Deuxièmement, en cas de résiliation anticipée par la C.U.G.N., celle-ci devait verser à ERDF une indemnité dont le mode de calcul avait pour conséquence de rémunérer des actifs déjà payés par les usagers. C'était une indemnité qui était dissuasive et qui renforçait le monopole d’ERDF. C'est pourquoi six habitants du Grand Nancy ont formé un recours contre cette délibération, vous l’avez rappelé.

Après trois années de procédure, la Cour Administrative d’Appel de Nancy leur a donné raison et déclaré illégales les deux clauses que je viens de citer et a annulé la délibération obligeant la C.U.G.N. aujourd'hui à revoir sa copie. Je vais vous dire pourquoi on n’est pas d’accord avec cette nouvelle copie et pourquoi nous voterons contre.

En premier lieu, la Cour Administrative d'Appel de Nancy a rappelé que, selon la loi, tous les compteurs doivent rester propriété de la collectivité, donc faire partie de la concession et être considérés comme des biens de retour. L'avenant que vous nous soumettez aujourd'hui réintègre donc dans la concession les compteurs Linky, souvent désignés sous le terme de « compteurs intelligents », que le contrat avait exclu illégalement.
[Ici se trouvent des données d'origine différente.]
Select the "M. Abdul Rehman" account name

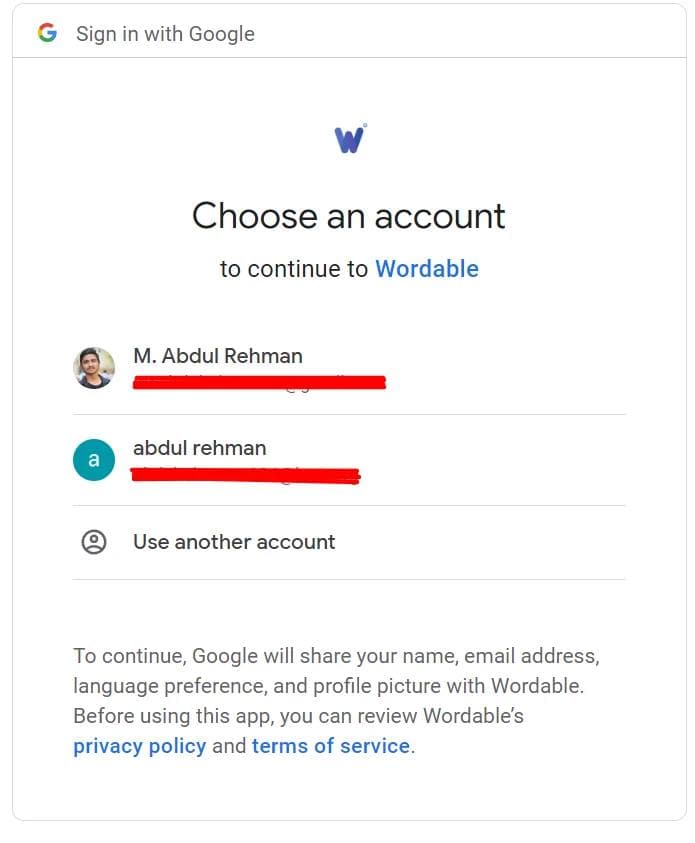coord(218,356)
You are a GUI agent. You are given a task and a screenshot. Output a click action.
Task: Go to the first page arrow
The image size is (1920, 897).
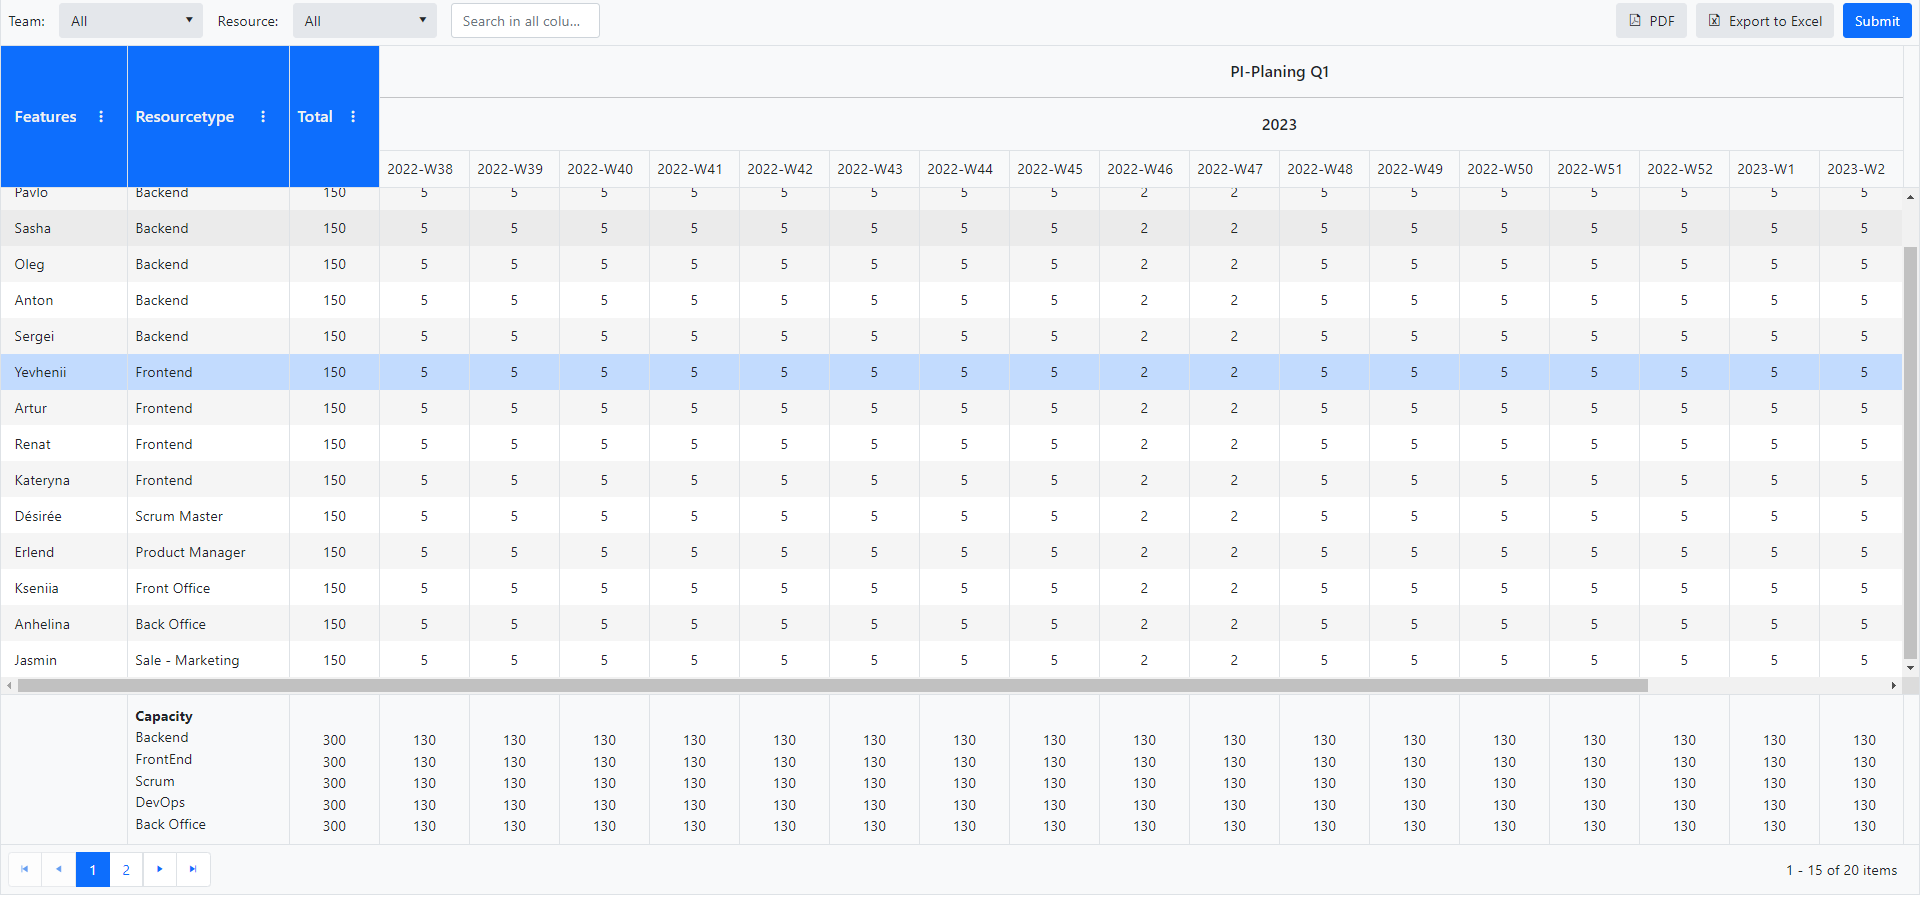25,869
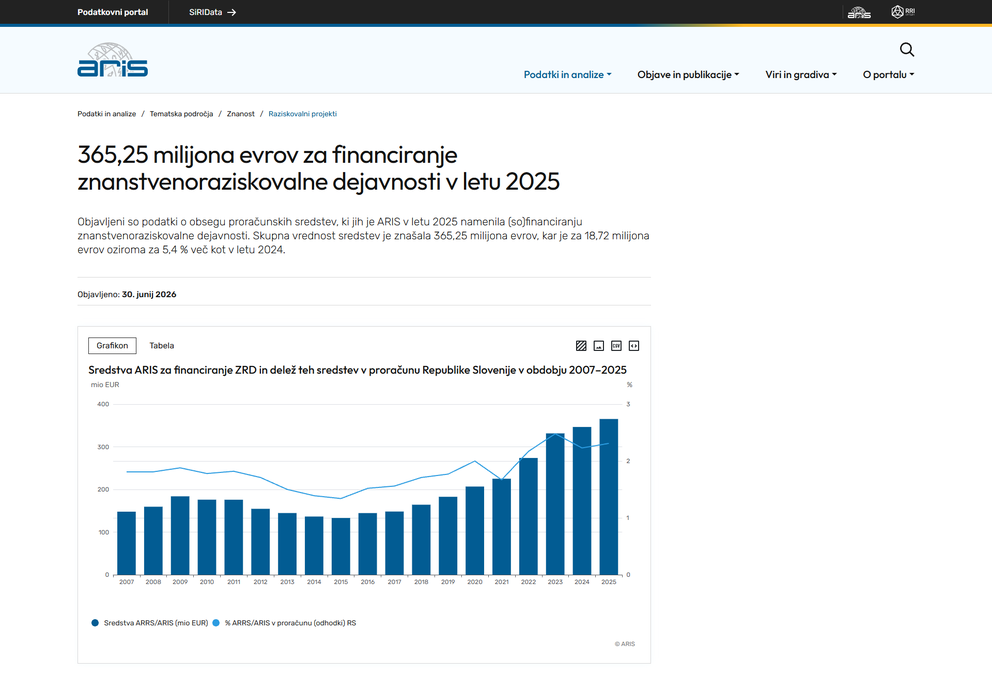Switch to the Tabela tab
The height and width of the screenshot is (675, 992).
161,345
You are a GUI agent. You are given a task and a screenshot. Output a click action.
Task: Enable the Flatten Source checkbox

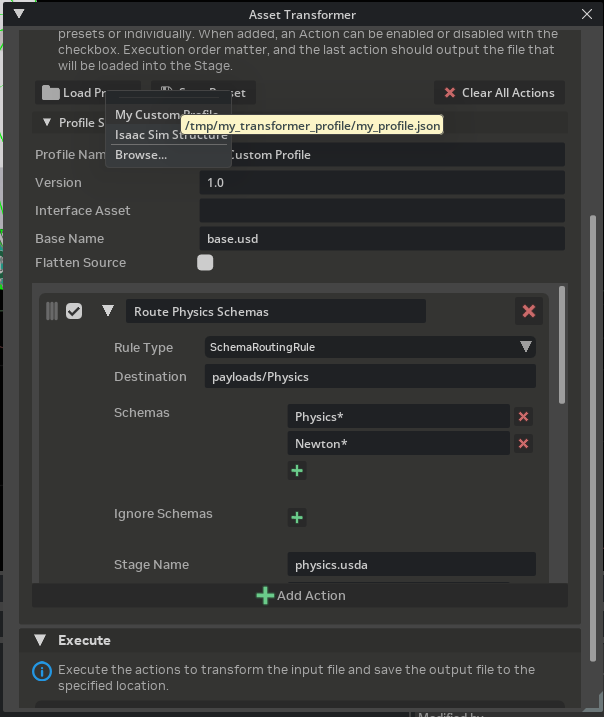(x=205, y=263)
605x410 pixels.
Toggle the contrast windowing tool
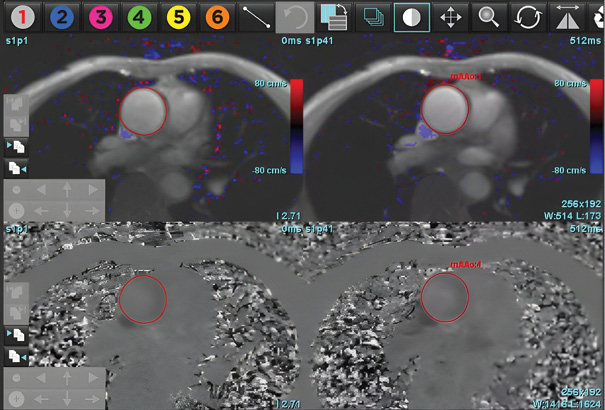coord(412,17)

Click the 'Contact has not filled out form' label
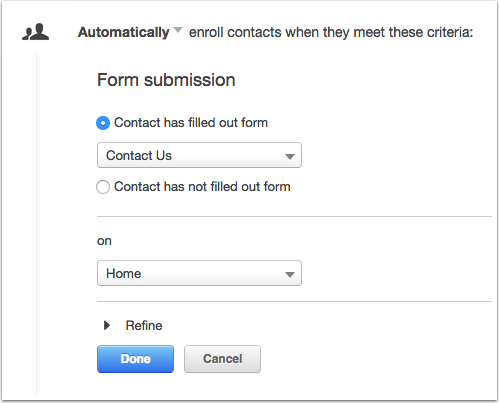(202, 187)
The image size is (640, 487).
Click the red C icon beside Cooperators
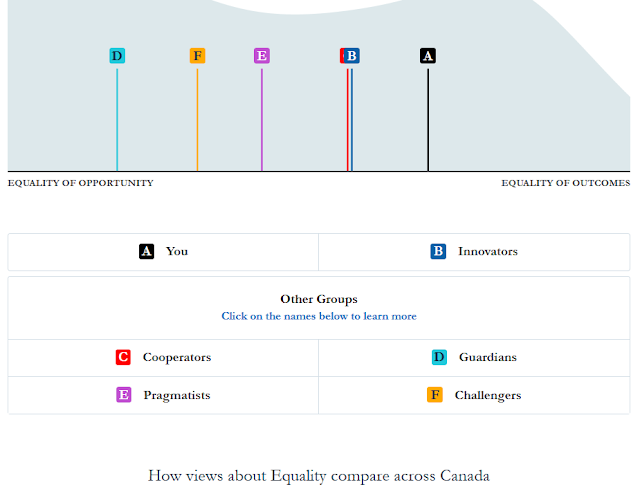point(123,357)

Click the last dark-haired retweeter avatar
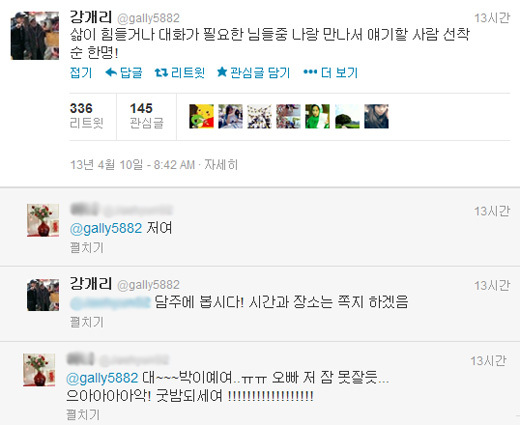376,116
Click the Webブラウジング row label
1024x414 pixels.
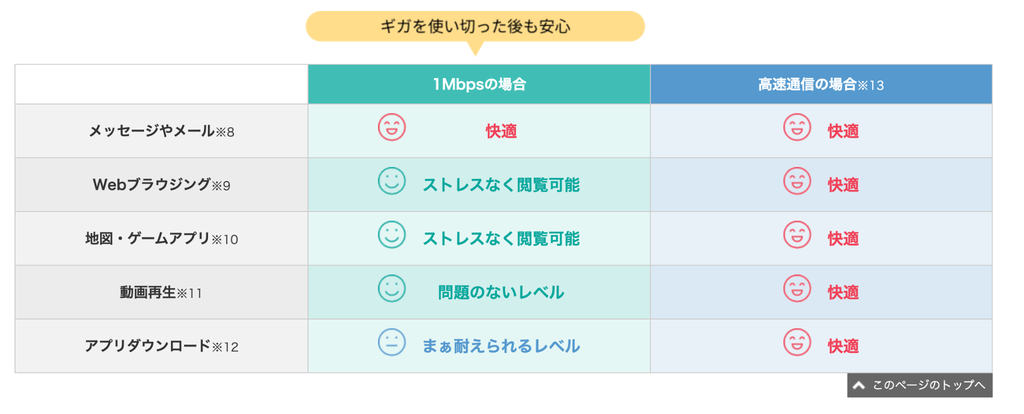point(161,185)
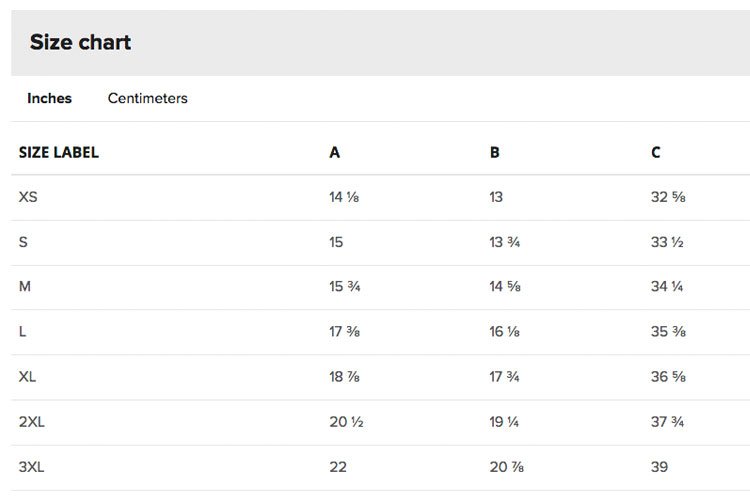The image size is (750, 500).
Task: Select the S size row label
Action: click(23, 242)
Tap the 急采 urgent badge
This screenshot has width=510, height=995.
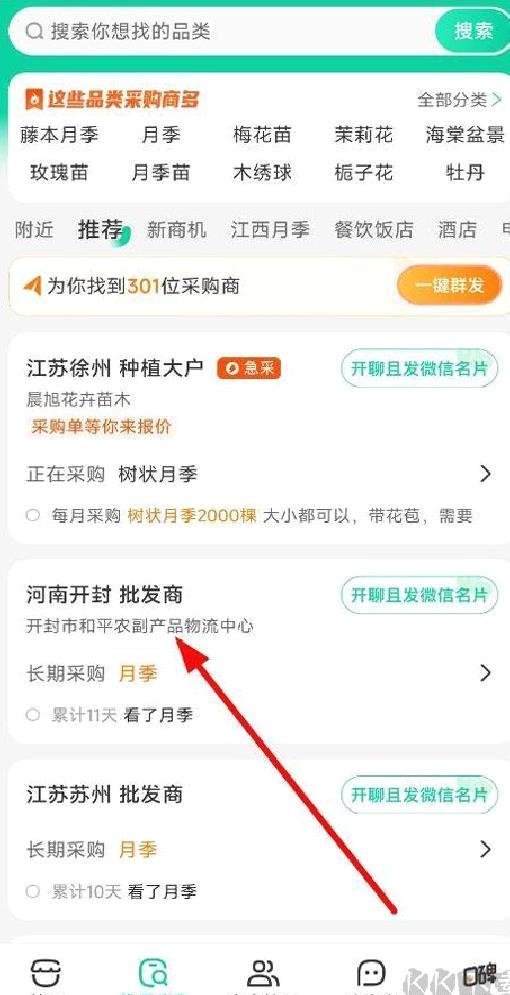(249, 368)

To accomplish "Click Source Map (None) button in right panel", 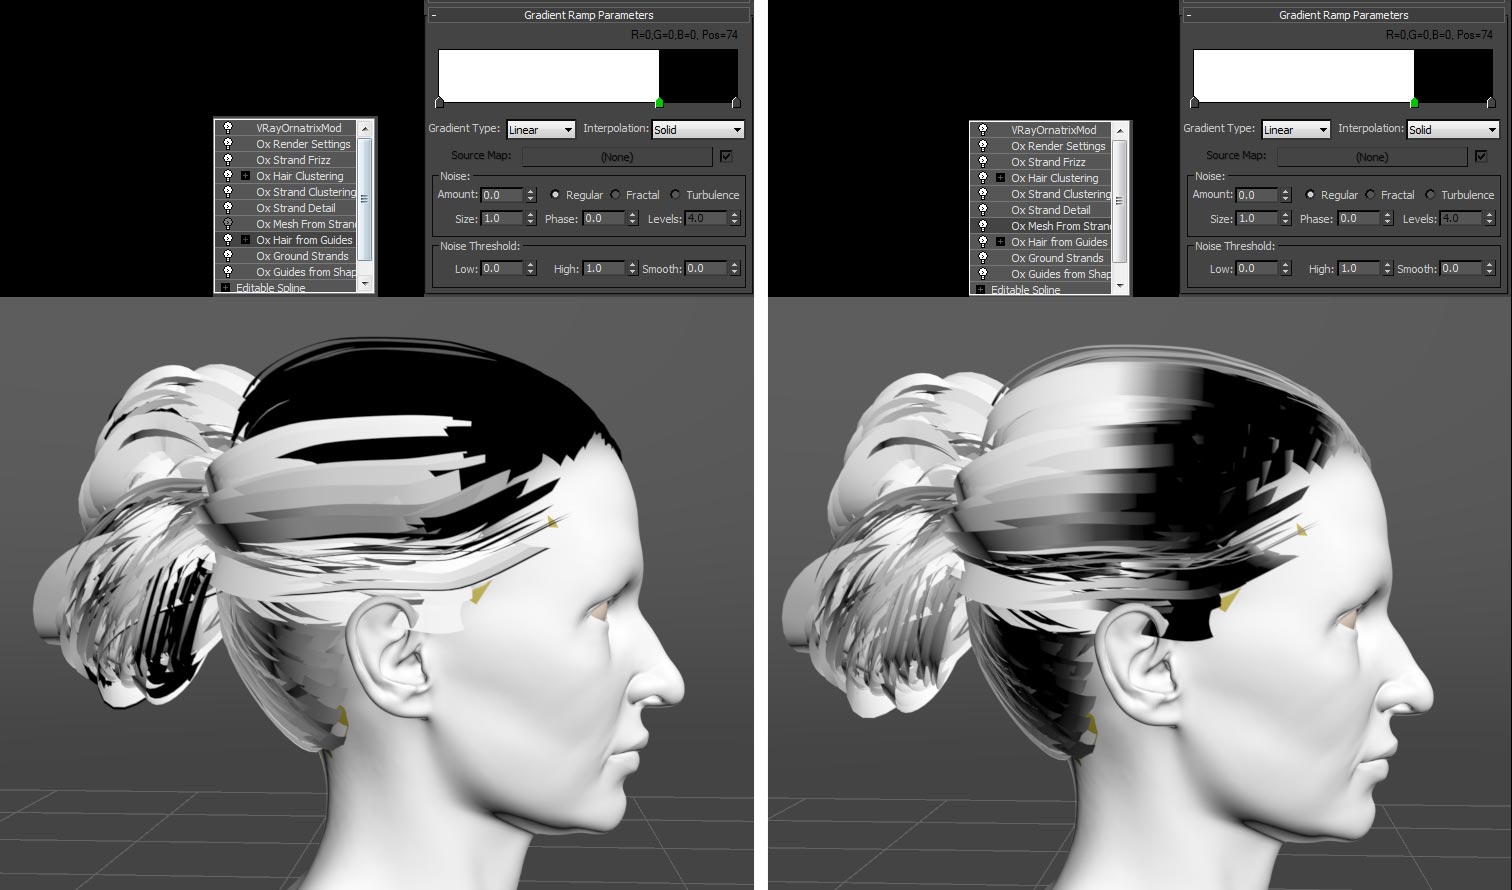I will [1371, 157].
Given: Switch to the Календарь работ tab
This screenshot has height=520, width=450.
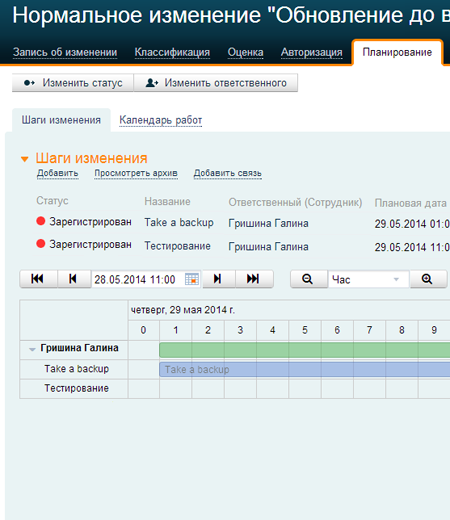Looking at the screenshot, I should coord(161,120).
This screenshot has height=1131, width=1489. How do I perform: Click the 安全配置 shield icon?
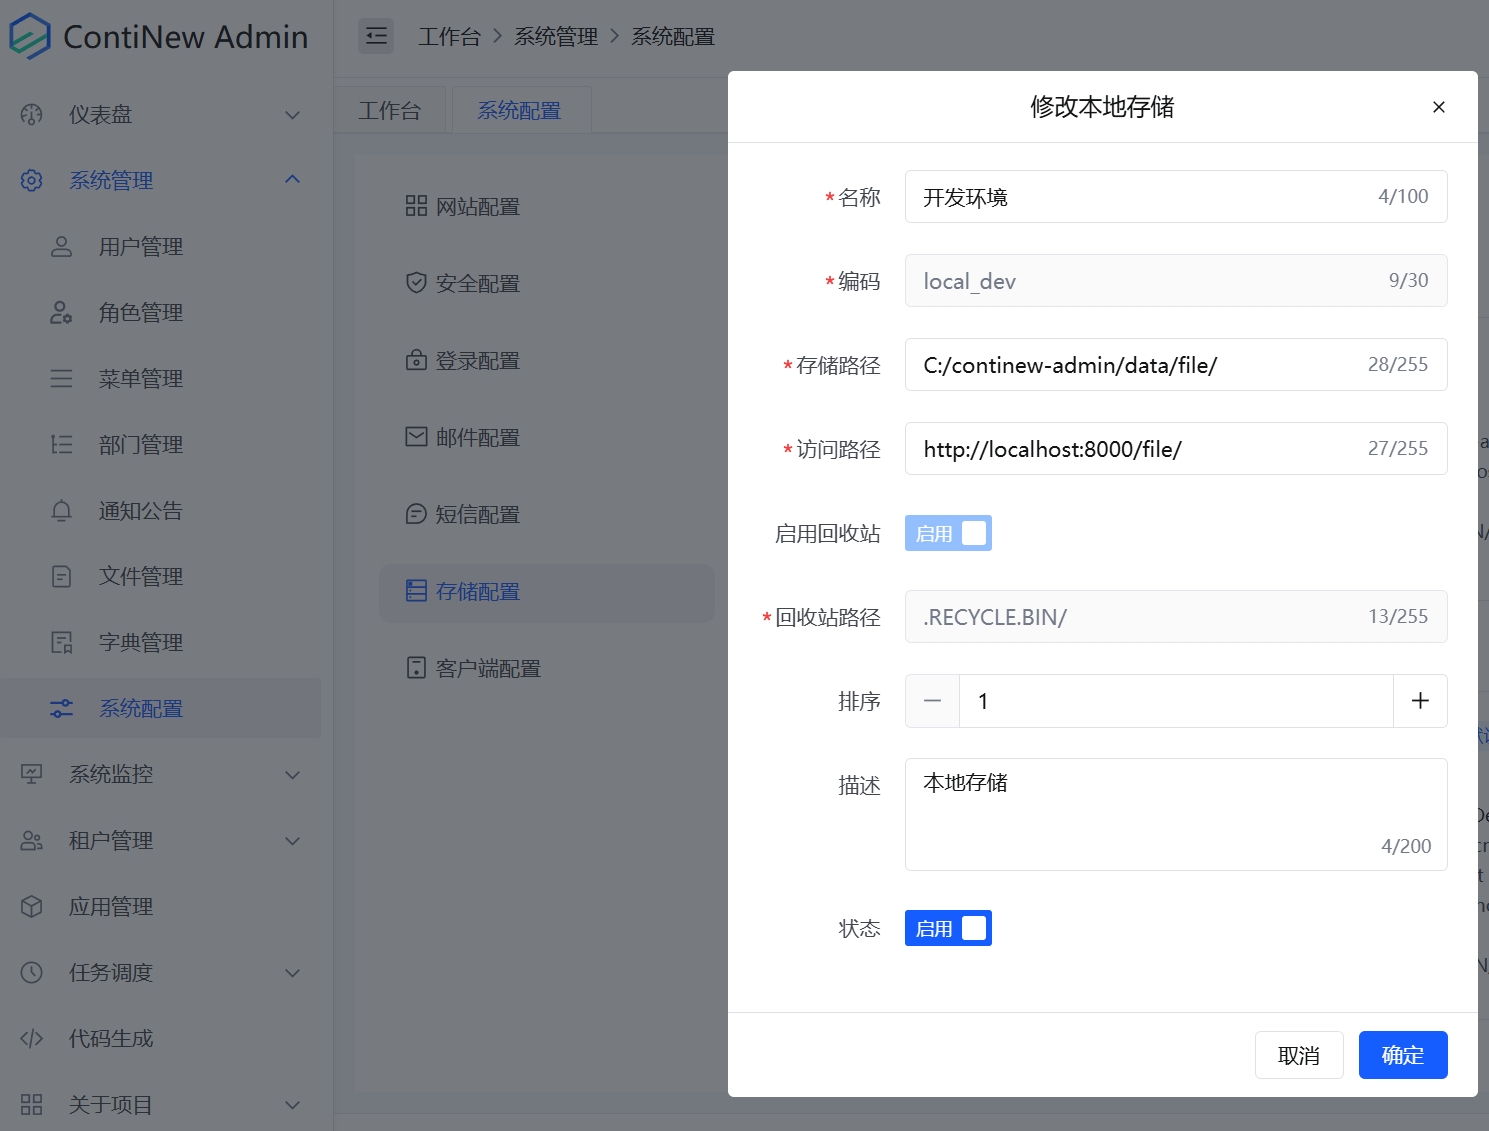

Cependant, il maintient la clause qui laisse à ERDF la propriété de tous les « autres dispositifs de suivi intelligent, de contrôle, de coordination et de stockage des flux électriques, d'injection comme de soutirage qui viendraient à être installés par le concessionnaire sur le réseau concédé ». En faisant cela, vous vous conformez en apparence aux injonctions de la Cour administrative mais vous la videz de son contenu en les rendant inopérants. En effet, un compteur sans les différents logiciels de gestion n'a pas de sens et ne peut pas être « intelligent » ; cela revient à posséder un ordinateur sans détenir le système d'exploitation qui permet de l'utiliser. Par conséquent, tous les autres dispositifs dont il est question au quatrième alinéa de l'article 2 du cahier des charges doivent être, comme le compteur lui-même, partie prenante de la concession et considérés comme des biens de retour. Ce quatrième alinéa devra être supprimé, faute de quoi il pourrait être annulé par la Cour administrative. La Cour avait aussi jugé illégal l'article 31 du cahier des charges qui détermine le mode de calcul de l'indemnité de fin de contrat. Je ne vais pas y revenir, cela avait été considéré comme illégal parce que notamment cela augmentait chaque année de 7,25 %.

L'avenant que vous soumettez aujourd'hui au vote de notre assemblée prend désormais comme référence pour la réévaluation des biens non amortis le taux de rendement des obligations de l'Etat. Sans doute, dans la conjoncture actuelle, c'est une économie bien que c'est à voir.

Cependant, la Cour d'appel n'a pas seulement jugé illégal le taux de référence retenu dans le cahier des charges, mais aussi le mode de calcul de l'indemnité en référence avec un indice « sans lien avec le préjudice éventuellement supporté par ERDF », Elle a déclaré que ce mode de calcul doit être motivé et fondé sur la réalité des comptes de la concession. Or, le nouveau taux de référence retenu dans l'avenant n'est pas davantage fondé sur la réalité des comptes de la concession ni « en lien avec le préjudice éventuellement supporté par ERDF ».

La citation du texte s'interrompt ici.